TAMPA, Fla. (WFLA) — A hospice care center in Iowa was fined $10,000 for mistakenly pronouncing a 66-year-old woman dead hours before she was found at a funeral home gasping for air in a body bag, according to officials.

A report from the Iowa Department of Inspections and Appeals said the woman was admitted to the Glen Oaks Alzheimer’s Special Care Center in Urbandale on Dec. 20, “due to senile degeneration of the brain.”

Over the next few days, hospice staff recorded the woman’s condition slowly deteriorating.
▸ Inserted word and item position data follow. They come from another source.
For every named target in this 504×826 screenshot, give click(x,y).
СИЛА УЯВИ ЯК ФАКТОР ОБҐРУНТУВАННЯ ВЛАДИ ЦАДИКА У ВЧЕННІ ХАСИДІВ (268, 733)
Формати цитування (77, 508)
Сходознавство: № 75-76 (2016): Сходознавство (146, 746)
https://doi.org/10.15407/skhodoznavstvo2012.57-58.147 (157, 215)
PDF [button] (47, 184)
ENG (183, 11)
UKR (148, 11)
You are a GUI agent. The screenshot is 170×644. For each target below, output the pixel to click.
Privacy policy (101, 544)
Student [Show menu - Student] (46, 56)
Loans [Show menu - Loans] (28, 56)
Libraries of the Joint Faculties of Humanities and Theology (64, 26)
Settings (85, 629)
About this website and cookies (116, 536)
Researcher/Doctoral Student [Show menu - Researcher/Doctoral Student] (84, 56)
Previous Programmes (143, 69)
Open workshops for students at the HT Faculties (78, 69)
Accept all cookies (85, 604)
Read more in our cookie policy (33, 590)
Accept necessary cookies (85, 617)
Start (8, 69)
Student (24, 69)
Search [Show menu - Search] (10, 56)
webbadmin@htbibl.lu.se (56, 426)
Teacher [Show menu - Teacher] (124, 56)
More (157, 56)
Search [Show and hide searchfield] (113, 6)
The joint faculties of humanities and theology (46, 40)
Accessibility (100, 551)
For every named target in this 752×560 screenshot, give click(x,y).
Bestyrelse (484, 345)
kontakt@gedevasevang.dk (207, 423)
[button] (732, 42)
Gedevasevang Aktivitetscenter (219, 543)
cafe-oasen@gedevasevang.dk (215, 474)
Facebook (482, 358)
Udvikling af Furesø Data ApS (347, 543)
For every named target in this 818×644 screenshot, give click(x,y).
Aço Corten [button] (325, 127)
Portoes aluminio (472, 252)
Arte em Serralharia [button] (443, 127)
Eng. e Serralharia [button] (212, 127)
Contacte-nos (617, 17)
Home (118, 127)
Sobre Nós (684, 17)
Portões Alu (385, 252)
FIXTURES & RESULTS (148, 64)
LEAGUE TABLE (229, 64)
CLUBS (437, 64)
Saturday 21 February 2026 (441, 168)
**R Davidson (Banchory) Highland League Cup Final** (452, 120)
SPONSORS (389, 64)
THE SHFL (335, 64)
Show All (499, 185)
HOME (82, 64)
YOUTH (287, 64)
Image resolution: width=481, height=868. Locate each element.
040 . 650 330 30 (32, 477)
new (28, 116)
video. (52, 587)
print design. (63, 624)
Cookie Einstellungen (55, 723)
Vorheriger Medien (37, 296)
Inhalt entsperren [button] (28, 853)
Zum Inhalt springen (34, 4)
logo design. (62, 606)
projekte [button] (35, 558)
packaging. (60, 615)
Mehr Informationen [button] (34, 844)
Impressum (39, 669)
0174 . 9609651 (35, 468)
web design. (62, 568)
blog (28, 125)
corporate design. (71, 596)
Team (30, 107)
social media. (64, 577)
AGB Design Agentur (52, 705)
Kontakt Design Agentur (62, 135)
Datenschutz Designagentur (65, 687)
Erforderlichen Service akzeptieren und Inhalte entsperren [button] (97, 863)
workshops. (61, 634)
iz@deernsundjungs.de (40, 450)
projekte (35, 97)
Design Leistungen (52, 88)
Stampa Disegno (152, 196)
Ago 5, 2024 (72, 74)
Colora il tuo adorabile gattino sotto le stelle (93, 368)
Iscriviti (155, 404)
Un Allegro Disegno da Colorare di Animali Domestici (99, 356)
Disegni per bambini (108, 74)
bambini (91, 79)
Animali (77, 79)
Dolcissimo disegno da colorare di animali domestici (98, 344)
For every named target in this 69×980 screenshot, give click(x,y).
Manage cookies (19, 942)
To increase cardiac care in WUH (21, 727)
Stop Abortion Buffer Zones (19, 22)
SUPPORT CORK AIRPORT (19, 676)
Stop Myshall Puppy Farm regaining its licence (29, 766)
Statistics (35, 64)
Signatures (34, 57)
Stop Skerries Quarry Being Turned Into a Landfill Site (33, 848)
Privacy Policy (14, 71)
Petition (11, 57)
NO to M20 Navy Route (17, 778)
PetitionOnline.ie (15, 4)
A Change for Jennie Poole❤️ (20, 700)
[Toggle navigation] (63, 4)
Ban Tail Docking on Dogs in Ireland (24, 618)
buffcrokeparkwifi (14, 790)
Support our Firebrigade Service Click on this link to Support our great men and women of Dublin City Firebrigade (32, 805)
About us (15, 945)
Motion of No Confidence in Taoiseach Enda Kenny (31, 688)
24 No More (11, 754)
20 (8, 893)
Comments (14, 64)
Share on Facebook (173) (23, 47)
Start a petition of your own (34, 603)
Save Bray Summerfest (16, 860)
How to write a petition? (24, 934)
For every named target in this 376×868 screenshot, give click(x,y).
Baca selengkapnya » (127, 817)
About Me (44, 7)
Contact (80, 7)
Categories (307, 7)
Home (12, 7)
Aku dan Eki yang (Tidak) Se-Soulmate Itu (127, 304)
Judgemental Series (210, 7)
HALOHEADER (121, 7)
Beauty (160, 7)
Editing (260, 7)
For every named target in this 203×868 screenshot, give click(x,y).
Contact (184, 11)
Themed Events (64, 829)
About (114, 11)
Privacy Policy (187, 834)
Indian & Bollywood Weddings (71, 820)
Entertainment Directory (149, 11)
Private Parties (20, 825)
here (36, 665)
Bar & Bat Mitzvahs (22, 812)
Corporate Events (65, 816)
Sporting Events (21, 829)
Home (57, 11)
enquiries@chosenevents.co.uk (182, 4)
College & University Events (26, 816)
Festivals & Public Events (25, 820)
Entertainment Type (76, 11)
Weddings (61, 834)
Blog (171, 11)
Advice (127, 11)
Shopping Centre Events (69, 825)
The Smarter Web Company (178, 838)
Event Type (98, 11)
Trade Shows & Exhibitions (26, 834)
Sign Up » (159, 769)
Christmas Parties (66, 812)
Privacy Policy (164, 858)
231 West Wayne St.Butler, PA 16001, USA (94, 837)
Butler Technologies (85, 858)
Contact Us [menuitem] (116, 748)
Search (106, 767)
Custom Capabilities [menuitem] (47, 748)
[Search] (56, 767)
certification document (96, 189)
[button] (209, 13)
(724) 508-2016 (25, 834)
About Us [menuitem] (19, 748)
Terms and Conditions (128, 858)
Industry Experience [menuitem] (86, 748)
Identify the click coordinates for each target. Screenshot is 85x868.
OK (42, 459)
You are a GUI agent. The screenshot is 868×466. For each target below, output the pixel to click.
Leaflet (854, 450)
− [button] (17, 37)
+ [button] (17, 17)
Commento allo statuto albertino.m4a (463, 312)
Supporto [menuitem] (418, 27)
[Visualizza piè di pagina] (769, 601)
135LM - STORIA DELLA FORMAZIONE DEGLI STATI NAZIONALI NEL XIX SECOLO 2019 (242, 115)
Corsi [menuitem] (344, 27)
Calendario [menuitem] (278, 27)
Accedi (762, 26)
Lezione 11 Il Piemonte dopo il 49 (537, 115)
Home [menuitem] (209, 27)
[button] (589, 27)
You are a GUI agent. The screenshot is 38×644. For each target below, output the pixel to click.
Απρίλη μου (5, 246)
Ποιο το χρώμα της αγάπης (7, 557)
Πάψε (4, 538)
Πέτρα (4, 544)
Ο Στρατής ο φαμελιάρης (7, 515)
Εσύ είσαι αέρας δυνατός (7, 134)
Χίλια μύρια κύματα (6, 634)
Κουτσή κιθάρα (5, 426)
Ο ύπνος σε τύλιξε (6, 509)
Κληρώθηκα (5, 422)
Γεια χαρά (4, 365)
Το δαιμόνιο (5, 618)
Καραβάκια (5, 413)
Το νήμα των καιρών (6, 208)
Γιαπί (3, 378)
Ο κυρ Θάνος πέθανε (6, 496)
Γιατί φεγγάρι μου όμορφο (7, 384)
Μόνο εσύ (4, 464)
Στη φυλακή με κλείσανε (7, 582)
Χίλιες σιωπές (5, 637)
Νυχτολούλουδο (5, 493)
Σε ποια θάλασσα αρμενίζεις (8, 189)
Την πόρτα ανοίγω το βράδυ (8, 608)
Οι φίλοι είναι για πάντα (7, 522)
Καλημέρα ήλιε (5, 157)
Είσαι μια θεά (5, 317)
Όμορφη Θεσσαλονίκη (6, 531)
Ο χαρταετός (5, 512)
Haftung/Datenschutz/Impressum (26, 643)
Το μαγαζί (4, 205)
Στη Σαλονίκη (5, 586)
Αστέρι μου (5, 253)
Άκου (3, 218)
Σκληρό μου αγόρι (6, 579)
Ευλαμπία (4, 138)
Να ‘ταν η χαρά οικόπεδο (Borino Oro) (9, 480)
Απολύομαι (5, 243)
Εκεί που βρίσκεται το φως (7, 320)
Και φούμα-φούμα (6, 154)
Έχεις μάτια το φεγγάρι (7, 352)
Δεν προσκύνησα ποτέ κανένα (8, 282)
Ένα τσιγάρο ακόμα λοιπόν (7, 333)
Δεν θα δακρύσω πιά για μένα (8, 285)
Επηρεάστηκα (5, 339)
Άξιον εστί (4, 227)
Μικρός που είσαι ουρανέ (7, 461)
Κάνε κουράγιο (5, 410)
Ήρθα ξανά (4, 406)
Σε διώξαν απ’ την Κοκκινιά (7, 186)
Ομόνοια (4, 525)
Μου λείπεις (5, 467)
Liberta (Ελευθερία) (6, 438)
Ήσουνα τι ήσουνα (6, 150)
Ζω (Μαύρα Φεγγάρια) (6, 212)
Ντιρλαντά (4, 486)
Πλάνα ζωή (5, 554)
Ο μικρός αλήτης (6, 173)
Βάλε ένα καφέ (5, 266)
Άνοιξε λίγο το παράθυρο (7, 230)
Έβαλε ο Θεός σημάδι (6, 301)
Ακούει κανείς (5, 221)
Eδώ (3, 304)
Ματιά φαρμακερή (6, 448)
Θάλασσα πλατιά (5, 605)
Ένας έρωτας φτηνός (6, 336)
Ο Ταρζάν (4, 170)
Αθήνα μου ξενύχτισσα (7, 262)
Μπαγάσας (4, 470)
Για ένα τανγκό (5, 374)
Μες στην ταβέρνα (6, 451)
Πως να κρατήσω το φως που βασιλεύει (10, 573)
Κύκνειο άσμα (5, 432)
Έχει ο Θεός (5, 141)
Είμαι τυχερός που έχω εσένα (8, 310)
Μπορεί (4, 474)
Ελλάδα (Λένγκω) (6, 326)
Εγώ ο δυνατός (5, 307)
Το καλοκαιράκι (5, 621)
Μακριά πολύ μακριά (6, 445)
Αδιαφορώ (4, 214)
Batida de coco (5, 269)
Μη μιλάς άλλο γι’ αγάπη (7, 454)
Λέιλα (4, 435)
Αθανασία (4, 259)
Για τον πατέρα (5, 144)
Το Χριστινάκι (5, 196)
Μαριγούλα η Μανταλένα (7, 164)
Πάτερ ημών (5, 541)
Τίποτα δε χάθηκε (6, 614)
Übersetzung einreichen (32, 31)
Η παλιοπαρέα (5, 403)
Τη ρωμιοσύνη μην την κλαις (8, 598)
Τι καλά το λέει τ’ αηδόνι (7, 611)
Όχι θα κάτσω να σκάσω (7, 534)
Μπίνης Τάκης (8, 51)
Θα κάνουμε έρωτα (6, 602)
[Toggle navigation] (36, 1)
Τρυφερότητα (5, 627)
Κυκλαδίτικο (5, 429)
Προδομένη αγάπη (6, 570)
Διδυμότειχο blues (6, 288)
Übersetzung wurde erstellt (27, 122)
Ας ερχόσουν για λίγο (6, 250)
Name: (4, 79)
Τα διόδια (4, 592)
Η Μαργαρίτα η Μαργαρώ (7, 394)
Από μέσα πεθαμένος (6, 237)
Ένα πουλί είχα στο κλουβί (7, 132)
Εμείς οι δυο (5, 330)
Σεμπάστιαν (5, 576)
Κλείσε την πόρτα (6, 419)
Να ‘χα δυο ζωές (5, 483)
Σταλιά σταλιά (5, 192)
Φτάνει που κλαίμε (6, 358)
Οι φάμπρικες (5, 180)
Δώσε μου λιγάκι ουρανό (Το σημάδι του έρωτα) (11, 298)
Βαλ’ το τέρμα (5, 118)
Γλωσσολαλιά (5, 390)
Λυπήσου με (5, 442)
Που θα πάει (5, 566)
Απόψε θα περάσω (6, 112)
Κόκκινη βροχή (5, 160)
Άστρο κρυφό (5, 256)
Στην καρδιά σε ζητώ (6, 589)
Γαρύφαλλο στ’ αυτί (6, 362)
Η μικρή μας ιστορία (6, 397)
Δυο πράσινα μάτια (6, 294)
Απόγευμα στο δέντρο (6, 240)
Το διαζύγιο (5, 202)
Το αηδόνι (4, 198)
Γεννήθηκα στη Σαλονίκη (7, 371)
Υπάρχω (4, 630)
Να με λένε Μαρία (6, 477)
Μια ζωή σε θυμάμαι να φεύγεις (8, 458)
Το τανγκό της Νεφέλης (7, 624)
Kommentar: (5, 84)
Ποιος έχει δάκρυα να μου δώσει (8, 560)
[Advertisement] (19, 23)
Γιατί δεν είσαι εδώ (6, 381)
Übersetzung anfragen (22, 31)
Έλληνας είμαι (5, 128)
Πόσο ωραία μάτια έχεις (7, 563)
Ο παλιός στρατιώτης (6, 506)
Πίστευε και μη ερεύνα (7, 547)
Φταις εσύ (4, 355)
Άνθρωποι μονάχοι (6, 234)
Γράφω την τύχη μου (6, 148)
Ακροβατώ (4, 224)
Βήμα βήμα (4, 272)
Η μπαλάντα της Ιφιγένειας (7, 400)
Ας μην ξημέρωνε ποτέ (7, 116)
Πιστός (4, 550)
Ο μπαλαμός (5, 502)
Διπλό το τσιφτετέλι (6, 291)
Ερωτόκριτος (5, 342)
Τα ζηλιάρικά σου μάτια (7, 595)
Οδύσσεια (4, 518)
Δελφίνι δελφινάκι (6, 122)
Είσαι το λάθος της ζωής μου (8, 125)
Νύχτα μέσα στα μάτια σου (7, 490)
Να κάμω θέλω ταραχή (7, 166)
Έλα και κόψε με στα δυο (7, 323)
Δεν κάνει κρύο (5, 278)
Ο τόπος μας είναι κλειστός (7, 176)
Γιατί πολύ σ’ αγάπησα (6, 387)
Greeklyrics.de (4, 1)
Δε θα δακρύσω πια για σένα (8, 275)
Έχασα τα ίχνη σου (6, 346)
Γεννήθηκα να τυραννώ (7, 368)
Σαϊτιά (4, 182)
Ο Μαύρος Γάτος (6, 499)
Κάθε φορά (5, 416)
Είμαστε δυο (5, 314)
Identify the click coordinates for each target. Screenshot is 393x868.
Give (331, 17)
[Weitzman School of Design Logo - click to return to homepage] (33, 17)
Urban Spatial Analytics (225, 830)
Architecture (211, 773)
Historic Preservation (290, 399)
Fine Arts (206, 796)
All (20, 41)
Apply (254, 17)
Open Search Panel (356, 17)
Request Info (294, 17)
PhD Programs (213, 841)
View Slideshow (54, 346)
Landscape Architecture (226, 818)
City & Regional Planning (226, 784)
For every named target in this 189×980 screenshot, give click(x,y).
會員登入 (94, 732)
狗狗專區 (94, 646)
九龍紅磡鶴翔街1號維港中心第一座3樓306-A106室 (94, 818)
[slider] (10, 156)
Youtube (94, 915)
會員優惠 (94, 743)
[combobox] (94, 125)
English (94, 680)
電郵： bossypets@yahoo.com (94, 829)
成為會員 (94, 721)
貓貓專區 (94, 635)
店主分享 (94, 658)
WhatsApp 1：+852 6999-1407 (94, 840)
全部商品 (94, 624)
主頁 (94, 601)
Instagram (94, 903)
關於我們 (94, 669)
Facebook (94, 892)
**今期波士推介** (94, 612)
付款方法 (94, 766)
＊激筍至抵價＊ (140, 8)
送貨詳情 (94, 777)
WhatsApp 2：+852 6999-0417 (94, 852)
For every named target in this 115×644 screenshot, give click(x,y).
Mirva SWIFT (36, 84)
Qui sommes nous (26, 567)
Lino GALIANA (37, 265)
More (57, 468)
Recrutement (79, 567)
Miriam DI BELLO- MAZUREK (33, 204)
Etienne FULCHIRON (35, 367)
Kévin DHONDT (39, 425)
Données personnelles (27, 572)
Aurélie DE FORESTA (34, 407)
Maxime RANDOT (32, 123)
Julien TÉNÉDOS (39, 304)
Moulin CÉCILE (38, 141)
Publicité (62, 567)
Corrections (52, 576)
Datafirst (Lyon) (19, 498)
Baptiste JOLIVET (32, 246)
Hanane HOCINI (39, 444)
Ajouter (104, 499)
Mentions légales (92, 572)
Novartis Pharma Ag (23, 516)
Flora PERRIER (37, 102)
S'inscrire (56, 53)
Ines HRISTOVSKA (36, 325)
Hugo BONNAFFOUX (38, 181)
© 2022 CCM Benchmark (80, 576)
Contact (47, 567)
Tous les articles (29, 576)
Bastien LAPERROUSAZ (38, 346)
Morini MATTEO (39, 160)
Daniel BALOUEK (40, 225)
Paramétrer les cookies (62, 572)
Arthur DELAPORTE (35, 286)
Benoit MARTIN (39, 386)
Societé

Her “mouth was open, her eyes were fixed, and there were no breath sounds,” the report said, adding that a nurse was unable to locate the woman’s pulse using her stethoscope.

The nurse “felt” the woman had died and notified a family member and an on-call hospice nurse, according to the report. Hospice staff agreed to call the funeral home.

Nearly two hours later, a funeral director placed the woman’s body on a gurney “inside a cloth bag and zipped it shut.” The funeral director would later tell authorities they did not witness any signs of life at that time.

Approximately two hours and 40 minutes later, funeral home staff unzipped the bag and saw the woman’s “chest moving and she gasped for air. The funeral home then called 911 and hospice.”

At the funeral home, EMS determined the woman was still alive, but noted, “there was no eye movement, no verbal or vocal response, and no motor response.”

The woman was ultimately taken back to the hospice where she passed away two days later with her family at her side.

According to NBC News, a state citation dated Wednesday said the facility “failed to provide adequate direction to ensure appropriate cares and services were provided” and that it failed to ensure she received “dignified treatment and care at end of life.”